- Exercise requirements -
• a. Answer these questions from the passage on Manchester:
(i) About how long ago did the Industrial Revolution begin in Manchester?
(ii) What name belongs to the era in which Disraeli lived?
(iii) What were the driving forces of the Manchester scientific renaissance?
• b. Does each statement below agree with the passage on Manchester? Answer yes or no for each, quoting the words that decide it.
(i) Disraeli was wrong to call Manchester's achievement science.
(ii) Science in Manchester arose in response to the needs of industrial production.
(iii) The intellectual awakening in Athens came 2,300 years earlier than the Industrial Revolution.
• c. Can you rewrite the part of the passage on Manchester that opens with the words "Science did flourish" and closes with "cultural and aesthetic.", swapping "renaissance" for "revival"?

- Passage given -
------
Manchester and the Birth of the Industrial Revolution

What was so exciting about Manchester? Disraeli with his acute political and historical instinct understood that Manchester had done something unique and revolutionary. Only he was wrong to call it science. What Manchester had done was to invent the Industrial Revolution, a new style of life and work which began in that little country town about two hundred years ago and inexorably grew and spread out from there until it had turned the whole world upside down. Disraeli was the first politician to take the Industrial Revolution seriously, seeing it in its historical context as a social awakening as important as the intellectual awakening that occurred in Athens 2,300 years earlier. Disraeli saw it as his task to bring together the two worlds into which England was split, the old world of aristocratic glitter surrounding the Queen in London, the new world of factories and warehouses spreading out from Manchester. He succeeded, and the true memorial of his success is the name which all over the world belongs to the era in which he lived, the Victorian Era.

Science did flourish in Manchester during the crucial formative years of the Industrial Revolution, but the relations between science and industry were not at all in accordance with Disraeli's ideas or with the ideas of later Marxist historians. Science did not arise in response to the needs of industrial production. The driving forces of the Manchester scientific renaissance were not technological and utilitarian; they were cultural and aesthetic.
------
- Available data -
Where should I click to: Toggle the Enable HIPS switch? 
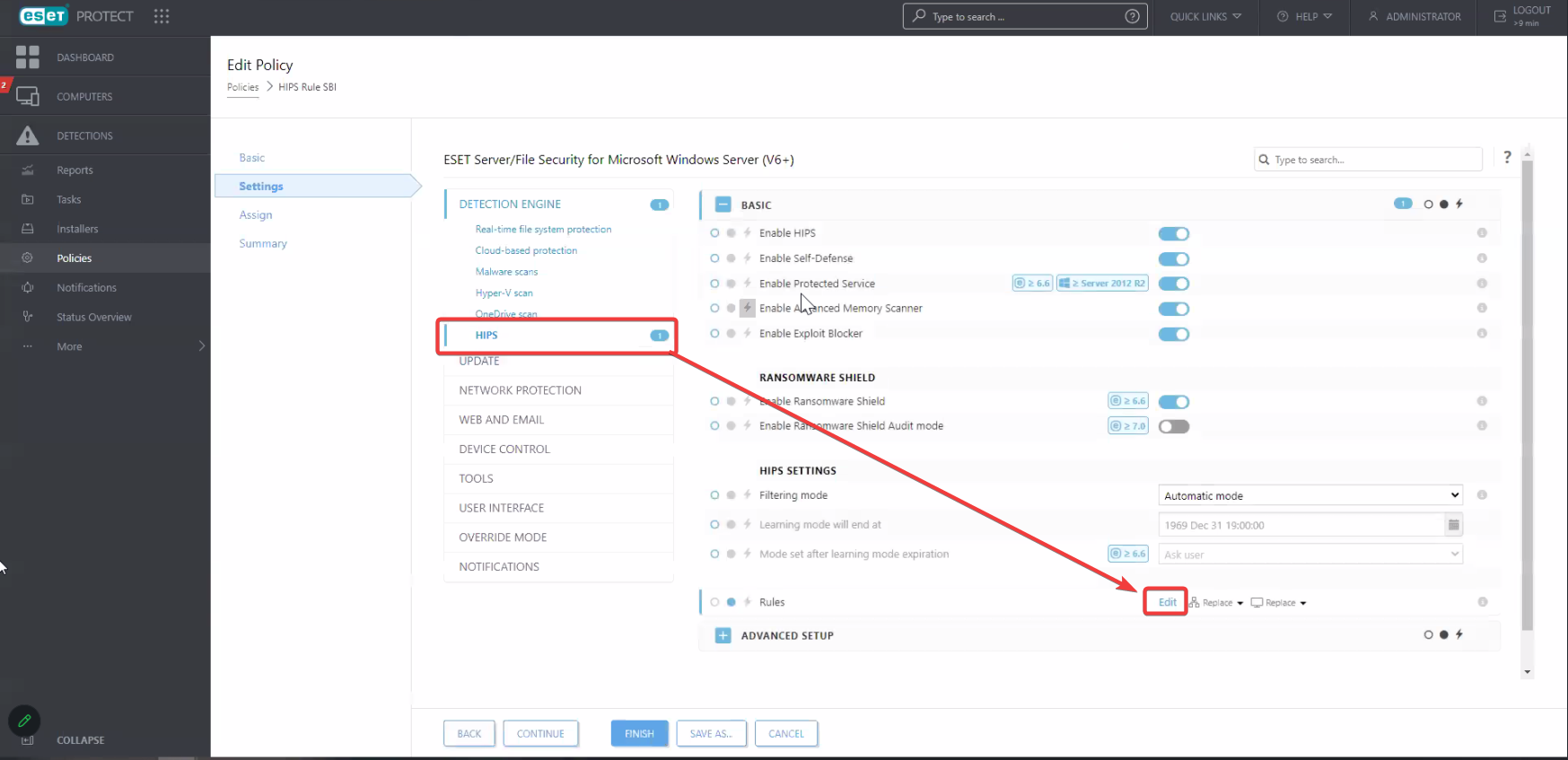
------
- Responses to the tasks -
• a.
(i) About two hundred years ago.
(ii) The Victorian Era.
(iii) They were cultural and aesthetic.

• b.
(i) Yes: "Only he was wrong to call it science."
(ii) No: "Science did not arise in response to the needs of industrial production."
(iii) Yes: "the intellectual awakening that occurred in Athens 2,300 years earlier"

• c.
Science did flourish in Manchester during the crucial formative years of the Industrial Revolution, but the relations between science and industry were not at all in accordance with Disraeli's ideas or with the ideas of later Marxist historians. Science did not arise in response to the needs of industrial production. The driving forces of the Manchester scientific revival were not technological and utilitarian; they were cultural and aesthetic.